%%
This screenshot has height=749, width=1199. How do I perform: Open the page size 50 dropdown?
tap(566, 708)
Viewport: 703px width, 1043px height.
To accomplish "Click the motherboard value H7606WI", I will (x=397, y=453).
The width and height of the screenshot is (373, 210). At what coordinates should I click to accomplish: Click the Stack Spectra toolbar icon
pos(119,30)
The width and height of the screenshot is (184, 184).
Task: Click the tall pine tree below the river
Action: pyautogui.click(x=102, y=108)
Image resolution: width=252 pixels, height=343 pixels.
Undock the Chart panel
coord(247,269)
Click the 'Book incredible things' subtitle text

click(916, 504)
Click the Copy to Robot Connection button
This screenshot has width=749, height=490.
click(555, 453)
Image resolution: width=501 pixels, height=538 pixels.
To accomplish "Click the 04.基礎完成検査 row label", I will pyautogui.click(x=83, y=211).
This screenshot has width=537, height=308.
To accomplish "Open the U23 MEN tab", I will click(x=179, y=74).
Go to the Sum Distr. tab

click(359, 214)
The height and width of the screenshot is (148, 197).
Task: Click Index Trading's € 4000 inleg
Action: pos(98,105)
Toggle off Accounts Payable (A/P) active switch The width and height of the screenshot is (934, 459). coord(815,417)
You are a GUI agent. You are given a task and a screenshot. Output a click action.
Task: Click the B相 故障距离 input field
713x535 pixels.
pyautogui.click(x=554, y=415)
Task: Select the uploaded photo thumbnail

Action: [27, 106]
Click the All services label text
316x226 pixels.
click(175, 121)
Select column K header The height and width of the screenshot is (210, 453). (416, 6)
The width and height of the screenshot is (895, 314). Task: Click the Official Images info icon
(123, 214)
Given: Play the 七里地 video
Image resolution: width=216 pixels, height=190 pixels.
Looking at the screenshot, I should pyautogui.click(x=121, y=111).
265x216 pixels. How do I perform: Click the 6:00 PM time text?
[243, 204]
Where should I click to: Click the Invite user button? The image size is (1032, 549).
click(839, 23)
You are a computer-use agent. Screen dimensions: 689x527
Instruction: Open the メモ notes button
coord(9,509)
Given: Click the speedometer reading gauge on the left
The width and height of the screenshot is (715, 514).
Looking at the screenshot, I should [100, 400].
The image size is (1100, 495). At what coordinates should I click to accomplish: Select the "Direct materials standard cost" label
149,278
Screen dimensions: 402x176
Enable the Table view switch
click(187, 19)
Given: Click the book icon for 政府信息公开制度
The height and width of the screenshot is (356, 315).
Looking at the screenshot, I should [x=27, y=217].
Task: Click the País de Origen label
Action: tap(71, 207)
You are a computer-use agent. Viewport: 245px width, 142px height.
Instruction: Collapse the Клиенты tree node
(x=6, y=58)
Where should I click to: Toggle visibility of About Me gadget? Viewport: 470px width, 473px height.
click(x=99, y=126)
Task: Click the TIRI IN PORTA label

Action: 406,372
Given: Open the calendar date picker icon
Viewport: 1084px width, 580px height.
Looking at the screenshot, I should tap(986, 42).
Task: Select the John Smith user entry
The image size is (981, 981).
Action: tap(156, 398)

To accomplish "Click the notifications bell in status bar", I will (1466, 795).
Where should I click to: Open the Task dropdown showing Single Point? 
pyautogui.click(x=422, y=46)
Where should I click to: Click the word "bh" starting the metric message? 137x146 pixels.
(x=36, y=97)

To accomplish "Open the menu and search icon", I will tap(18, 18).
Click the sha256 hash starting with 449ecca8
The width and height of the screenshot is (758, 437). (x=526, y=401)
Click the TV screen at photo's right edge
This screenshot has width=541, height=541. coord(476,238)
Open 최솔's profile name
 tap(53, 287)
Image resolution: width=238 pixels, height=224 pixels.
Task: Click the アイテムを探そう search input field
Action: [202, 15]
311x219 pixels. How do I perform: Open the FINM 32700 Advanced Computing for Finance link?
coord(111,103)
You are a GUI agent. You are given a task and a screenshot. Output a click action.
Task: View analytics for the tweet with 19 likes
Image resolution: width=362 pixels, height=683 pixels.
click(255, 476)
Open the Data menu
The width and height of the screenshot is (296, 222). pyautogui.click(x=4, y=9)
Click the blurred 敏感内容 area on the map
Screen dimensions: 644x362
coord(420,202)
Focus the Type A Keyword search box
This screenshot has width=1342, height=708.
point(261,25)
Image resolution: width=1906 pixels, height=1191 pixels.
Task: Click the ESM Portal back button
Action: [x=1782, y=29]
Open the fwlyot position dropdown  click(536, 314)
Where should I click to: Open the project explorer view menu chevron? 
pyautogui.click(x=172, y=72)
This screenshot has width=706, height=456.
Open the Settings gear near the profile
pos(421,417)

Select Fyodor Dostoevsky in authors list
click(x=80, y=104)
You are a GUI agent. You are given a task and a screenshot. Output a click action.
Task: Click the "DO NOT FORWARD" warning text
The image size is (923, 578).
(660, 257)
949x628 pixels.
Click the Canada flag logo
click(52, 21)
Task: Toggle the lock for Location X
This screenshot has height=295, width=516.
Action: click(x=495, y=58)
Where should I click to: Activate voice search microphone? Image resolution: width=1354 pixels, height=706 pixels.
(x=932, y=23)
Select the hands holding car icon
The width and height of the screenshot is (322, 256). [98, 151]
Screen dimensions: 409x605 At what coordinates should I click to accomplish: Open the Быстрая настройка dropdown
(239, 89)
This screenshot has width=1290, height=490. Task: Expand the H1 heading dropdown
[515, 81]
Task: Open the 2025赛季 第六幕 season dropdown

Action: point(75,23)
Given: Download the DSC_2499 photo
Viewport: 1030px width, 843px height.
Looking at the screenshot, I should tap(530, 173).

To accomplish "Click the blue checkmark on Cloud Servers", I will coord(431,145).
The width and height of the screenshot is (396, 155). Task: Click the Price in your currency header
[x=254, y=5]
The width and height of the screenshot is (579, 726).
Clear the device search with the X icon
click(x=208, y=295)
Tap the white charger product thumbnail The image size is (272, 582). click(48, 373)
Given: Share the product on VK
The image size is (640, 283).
%%
Pull each line that includes the word "product" out of the material above.

Tap the white charger product thumbnail The image size is (272, 582). click(48, 373)
Given: Share the product on VK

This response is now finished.